▶ **Task details**: Take the data below and extract the lines from the one with "Given: Click the number" to the one with "Viewport: 1180px width, 464px height.", inclusive, exactly as written.

START Given data

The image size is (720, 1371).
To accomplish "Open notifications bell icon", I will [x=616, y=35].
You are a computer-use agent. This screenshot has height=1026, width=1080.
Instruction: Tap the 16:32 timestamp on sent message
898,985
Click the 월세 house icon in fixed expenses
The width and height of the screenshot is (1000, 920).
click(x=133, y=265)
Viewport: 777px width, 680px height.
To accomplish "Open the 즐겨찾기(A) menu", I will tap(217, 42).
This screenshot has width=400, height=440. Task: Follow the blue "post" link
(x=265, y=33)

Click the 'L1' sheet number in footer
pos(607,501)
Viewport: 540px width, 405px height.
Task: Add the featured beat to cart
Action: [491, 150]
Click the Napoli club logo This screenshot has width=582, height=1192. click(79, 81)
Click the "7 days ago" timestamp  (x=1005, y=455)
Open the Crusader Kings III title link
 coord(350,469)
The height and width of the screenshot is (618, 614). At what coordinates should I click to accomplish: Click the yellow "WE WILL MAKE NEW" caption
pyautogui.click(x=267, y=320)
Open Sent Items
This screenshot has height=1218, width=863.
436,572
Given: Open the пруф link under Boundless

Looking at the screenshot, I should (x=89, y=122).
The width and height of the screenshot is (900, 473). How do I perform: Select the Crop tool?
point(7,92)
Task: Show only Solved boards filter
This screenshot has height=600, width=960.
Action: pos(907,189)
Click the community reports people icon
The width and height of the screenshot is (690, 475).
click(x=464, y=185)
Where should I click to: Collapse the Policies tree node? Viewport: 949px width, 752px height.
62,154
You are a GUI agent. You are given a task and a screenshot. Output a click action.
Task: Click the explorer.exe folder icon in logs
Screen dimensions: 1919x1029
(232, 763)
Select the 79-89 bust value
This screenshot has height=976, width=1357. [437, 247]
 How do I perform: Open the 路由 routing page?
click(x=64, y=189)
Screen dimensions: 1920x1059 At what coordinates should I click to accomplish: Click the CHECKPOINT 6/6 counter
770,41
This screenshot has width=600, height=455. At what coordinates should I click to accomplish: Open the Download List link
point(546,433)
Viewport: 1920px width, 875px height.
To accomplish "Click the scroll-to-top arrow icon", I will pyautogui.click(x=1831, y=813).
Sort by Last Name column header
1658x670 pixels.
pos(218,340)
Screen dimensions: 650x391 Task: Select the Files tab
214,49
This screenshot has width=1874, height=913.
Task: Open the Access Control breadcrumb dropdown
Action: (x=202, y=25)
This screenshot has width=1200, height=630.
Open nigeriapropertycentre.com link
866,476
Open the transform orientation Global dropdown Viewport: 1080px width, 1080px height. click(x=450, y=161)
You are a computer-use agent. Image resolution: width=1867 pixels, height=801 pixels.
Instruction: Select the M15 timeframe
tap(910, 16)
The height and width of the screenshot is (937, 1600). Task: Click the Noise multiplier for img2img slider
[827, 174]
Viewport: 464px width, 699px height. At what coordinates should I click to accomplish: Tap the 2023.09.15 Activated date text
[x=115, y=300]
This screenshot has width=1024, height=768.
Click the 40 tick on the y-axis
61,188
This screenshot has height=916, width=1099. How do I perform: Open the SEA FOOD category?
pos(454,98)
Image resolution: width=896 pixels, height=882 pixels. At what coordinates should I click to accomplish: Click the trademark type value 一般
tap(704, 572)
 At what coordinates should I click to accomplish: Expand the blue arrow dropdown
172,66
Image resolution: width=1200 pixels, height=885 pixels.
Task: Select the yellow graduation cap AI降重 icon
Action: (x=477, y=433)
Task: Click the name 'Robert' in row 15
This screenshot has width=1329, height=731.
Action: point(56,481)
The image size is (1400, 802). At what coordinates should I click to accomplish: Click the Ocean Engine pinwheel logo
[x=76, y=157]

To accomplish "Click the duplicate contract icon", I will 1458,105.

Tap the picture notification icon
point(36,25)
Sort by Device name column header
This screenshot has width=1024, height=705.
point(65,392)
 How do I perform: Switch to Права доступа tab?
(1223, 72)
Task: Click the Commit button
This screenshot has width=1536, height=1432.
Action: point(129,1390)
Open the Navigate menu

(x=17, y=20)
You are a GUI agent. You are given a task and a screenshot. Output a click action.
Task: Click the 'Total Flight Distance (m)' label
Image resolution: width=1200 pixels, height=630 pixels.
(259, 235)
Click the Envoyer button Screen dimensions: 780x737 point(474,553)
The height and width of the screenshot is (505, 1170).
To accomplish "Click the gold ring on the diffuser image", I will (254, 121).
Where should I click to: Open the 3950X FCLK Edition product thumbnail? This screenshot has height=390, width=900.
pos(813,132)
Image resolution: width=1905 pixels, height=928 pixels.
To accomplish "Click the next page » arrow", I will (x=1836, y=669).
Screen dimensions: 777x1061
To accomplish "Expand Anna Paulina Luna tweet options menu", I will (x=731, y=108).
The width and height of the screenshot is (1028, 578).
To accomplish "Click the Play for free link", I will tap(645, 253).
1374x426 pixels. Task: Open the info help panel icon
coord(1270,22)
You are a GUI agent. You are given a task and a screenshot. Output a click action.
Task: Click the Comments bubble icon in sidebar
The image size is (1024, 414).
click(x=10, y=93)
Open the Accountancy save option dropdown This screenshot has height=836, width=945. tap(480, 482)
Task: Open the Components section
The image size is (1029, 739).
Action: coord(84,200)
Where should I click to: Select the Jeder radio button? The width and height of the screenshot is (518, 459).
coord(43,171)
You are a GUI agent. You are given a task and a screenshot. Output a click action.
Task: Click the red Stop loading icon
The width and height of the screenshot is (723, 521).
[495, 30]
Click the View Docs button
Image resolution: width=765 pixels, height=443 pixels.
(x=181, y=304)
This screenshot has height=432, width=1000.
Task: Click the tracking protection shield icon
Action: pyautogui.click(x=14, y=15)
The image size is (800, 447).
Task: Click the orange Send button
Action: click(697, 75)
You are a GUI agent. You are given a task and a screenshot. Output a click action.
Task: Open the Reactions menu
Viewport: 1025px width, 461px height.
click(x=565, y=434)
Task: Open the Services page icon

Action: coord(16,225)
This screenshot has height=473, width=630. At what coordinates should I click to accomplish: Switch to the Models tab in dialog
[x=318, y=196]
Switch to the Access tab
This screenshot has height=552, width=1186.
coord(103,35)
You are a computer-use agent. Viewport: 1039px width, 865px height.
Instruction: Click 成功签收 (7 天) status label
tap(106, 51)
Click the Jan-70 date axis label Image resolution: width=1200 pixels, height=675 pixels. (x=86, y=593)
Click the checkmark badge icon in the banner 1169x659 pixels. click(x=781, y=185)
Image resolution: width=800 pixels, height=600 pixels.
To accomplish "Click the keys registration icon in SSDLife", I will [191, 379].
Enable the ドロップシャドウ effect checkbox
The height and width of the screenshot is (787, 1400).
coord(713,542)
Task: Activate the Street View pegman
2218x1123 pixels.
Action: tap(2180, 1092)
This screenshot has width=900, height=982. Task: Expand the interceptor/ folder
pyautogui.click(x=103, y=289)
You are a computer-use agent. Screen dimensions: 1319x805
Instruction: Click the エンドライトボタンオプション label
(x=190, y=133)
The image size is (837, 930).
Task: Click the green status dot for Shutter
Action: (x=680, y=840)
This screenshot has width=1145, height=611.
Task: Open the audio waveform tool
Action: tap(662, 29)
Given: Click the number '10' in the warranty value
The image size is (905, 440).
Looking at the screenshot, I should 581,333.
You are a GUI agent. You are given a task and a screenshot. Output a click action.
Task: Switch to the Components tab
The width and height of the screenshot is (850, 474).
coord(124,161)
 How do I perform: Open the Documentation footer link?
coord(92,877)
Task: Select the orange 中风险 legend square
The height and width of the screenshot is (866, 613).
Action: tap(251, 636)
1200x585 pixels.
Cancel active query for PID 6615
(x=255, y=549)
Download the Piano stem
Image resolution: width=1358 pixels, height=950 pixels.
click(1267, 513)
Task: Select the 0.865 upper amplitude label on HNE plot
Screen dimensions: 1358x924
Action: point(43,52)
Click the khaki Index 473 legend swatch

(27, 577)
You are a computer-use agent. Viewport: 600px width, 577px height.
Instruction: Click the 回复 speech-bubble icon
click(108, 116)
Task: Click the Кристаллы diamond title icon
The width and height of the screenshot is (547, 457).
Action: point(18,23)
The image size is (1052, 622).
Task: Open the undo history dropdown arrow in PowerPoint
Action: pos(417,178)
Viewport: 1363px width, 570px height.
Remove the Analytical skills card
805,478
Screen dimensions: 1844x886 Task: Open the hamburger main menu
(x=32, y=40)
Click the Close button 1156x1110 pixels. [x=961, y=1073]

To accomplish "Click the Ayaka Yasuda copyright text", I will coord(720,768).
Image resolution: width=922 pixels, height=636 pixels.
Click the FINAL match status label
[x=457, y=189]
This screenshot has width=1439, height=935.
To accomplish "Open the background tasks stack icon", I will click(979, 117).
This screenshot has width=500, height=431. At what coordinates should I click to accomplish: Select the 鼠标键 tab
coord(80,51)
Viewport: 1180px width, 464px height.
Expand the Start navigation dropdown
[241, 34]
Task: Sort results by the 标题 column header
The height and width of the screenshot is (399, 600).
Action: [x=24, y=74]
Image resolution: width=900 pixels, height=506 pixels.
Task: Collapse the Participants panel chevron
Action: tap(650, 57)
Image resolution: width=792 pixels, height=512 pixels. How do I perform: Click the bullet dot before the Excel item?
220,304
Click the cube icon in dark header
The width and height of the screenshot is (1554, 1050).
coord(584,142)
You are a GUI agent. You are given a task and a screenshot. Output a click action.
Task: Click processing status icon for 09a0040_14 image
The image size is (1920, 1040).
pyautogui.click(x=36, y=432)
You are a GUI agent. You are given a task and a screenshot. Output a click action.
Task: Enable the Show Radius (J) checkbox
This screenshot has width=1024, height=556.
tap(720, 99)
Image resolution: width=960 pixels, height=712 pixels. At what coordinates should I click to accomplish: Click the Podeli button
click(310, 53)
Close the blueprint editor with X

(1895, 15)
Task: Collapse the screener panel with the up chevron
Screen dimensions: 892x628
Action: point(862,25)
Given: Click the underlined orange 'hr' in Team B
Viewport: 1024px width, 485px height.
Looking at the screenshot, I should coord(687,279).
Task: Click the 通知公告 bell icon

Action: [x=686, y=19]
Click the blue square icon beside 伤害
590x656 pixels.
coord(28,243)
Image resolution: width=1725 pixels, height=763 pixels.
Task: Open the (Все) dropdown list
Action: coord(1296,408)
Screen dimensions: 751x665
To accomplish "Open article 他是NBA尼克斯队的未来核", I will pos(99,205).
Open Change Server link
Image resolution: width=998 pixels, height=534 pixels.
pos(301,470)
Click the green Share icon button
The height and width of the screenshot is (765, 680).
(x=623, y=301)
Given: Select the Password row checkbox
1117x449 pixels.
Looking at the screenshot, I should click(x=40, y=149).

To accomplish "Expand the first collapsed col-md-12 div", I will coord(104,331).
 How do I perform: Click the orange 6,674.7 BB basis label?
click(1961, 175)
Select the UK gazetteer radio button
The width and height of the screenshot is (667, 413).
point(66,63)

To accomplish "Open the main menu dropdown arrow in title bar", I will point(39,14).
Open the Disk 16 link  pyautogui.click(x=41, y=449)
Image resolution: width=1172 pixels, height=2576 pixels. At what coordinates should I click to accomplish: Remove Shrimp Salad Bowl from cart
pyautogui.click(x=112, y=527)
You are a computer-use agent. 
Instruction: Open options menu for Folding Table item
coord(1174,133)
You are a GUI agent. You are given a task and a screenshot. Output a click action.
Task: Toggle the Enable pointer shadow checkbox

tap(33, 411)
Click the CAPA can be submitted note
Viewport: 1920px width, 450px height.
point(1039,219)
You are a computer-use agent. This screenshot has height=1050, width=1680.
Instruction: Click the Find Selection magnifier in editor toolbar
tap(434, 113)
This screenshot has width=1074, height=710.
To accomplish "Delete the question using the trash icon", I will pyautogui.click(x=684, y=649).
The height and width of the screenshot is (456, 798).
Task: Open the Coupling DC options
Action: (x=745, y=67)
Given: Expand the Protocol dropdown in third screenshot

END Given data

▶ **Result for this exercise**:
Given: Click the number '10' in the warranty value
The image size is (905, 440).
Looking at the screenshot, I should 581,333.
You are a GUI agent. You are given a task and a screenshot. Output a click action.
Task: Switch to the Components tab
The width and height of the screenshot is (850, 474).
coord(124,161)
 How do I perform: Open the Documentation footer link?
coord(92,877)
Task: Select the orange 中风险 legend square
The height and width of the screenshot is (866, 613).
Action: tap(251, 636)
1200x585 pixels.
Cancel active query for PID 6615
(x=255, y=549)
Download the Piano stem
Image resolution: width=1358 pixels, height=950 pixels.
click(1267, 513)
Task: Select the 0.865 upper amplitude label on HNE plot
Screen dimensions: 1358x924
Action: point(43,52)
Click the khaki Index 473 legend swatch

(27, 577)
You are a computer-use agent. Viewport: 600px width, 577px height.
Instruction: Click the 回复 speech-bubble icon
click(108, 116)
Task: Click the Кристаллы diamond title icon
The width and height of the screenshot is (547, 457).
Action: point(18,23)
The image size is (1052, 622).
Task: Open the undo history dropdown arrow in PowerPoint
Action: pos(417,178)
Viewport: 1363px width, 570px height.
Remove the Analytical skills card
805,478
Screen dimensions: 1844x886 Task: Open the hamburger main menu
(x=32, y=40)
Click the Close button 1156x1110 pixels. [x=961, y=1073]

To accomplish "Click the Ayaka Yasuda copyright text", I will coord(720,768).
Image resolution: width=922 pixels, height=636 pixels.
Click the FINAL match status label
[x=457, y=189]
This screenshot has width=1439, height=935.
To accomplish "Open the background tasks stack icon", I will click(979, 117).
This screenshot has width=500, height=431. At what coordinates should I click to accomplish: Select the 鼠标键 tab
coord(80,51)
Viewport: 1180px width, 464px height.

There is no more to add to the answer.